▶ Text provided

--------------------

“The NCAA Tournament is all about matchups” is top-tier March cliché. But behind every cliché is some truth, and that’s no different here.
When Louisville’s seeding was revealed, it appeared to be fairly favorable path to Phoenix. But while that path became clearer on Selection Sunday, there’s still plenty to be wary of over the next few weeks.
So which Midwest teams should you me the most afraid of? Let’s find out.
The Big West champs are making their first NCAA tourney appearance and first time emerged from their First Four victory over what was believed to be the best 16 seed in North Carolina Central. The Aggies are hot garbage offensively, with the 291st adjusted offense on KenPom. It is of course quite unlikely that the Cards meet UC Davis in the Elite Eight. However, if it were to occur I can’t say that I’m particularly scared of a team that has the ball stolen from them nearly 1 out of every 10 possessions.
Iona is one of those mid-major teams that for whatever reason feels like a staple of March Madness. The Gaels are making their fourth NCAA appearance in the past six years, but have never really done anything in the Big Dance. As the fourteen seed, it’s doubtful 2017 is the year that changes. The Gaels are quite deadly from behind the arc shooting 39.7 percent as a team. But they lack the height and rebounding ability to accumulate the shots they’ll need to make up for their lackluster defense.

--------------------

▶ Material supplied

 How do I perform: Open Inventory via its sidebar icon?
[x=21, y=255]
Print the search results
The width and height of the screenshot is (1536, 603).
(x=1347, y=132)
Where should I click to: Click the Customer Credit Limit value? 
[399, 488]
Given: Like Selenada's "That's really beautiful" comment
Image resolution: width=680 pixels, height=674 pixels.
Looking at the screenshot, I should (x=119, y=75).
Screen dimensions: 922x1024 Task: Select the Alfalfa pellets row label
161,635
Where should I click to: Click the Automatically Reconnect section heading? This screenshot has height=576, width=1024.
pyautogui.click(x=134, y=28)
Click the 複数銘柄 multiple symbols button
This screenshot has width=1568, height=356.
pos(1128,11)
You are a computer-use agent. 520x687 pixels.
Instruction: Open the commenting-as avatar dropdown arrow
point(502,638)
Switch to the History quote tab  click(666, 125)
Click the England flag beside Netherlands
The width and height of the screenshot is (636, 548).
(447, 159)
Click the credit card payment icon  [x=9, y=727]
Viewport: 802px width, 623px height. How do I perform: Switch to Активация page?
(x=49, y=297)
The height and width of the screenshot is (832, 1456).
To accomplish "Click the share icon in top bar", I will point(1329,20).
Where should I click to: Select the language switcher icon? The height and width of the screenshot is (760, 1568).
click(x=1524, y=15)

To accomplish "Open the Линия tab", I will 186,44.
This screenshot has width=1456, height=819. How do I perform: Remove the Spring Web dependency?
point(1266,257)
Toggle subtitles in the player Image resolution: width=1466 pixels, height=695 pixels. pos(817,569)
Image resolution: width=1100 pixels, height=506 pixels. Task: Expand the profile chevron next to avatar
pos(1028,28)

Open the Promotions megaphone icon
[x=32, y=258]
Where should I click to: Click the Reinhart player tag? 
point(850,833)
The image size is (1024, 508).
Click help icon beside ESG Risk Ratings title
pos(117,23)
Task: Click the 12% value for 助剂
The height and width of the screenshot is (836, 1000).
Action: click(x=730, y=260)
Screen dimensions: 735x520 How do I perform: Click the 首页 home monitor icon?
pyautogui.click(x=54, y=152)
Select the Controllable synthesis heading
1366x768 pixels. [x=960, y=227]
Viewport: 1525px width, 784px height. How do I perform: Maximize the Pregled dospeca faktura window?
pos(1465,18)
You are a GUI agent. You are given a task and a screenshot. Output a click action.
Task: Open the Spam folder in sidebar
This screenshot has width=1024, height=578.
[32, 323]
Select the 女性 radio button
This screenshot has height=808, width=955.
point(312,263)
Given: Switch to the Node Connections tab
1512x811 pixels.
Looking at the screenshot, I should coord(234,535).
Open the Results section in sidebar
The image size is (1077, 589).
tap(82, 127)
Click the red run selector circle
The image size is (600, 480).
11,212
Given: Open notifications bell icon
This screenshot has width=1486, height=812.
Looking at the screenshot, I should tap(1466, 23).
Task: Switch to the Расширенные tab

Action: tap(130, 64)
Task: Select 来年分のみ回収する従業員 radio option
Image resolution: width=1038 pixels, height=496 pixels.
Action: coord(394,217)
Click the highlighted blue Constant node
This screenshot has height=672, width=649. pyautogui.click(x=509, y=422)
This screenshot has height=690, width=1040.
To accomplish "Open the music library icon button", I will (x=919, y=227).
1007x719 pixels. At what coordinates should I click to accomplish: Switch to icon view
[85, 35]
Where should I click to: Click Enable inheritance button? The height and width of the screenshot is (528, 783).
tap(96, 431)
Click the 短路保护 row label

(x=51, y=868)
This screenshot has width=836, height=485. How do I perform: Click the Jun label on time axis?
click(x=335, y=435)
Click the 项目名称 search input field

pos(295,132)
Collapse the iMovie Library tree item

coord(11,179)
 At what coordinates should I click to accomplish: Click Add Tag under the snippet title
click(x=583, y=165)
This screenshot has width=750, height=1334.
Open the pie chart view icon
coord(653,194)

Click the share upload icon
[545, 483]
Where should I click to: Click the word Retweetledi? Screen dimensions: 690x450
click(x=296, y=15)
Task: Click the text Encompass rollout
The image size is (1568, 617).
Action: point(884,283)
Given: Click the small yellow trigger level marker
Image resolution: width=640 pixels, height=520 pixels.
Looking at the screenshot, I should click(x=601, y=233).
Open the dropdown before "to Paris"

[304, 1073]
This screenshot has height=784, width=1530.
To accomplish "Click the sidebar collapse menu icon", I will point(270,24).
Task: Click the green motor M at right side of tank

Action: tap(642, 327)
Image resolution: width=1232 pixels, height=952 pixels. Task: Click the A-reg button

--------------------

▶ Given instruction A
In the NCAA Tournament preview, reproduce the passage starting with "When Louisville’s seeding" and going on through "Let’s find out.".
▶ Given instruction B
According to the NCAA Tournament preview, what percentage does Iona shoot from behind the arc as a team?

▶ Correct result A
When Louisville’s seeding was revealed, it appeared to be fairly favorable path to Phoenix. But while that path became clearer on Selection Sunday, there’s still plenty to be wary of over the next few weeks.
So which Midwest teams should you me the most afraid of? Let’s find out.

▶ Correct result B
39.7 percent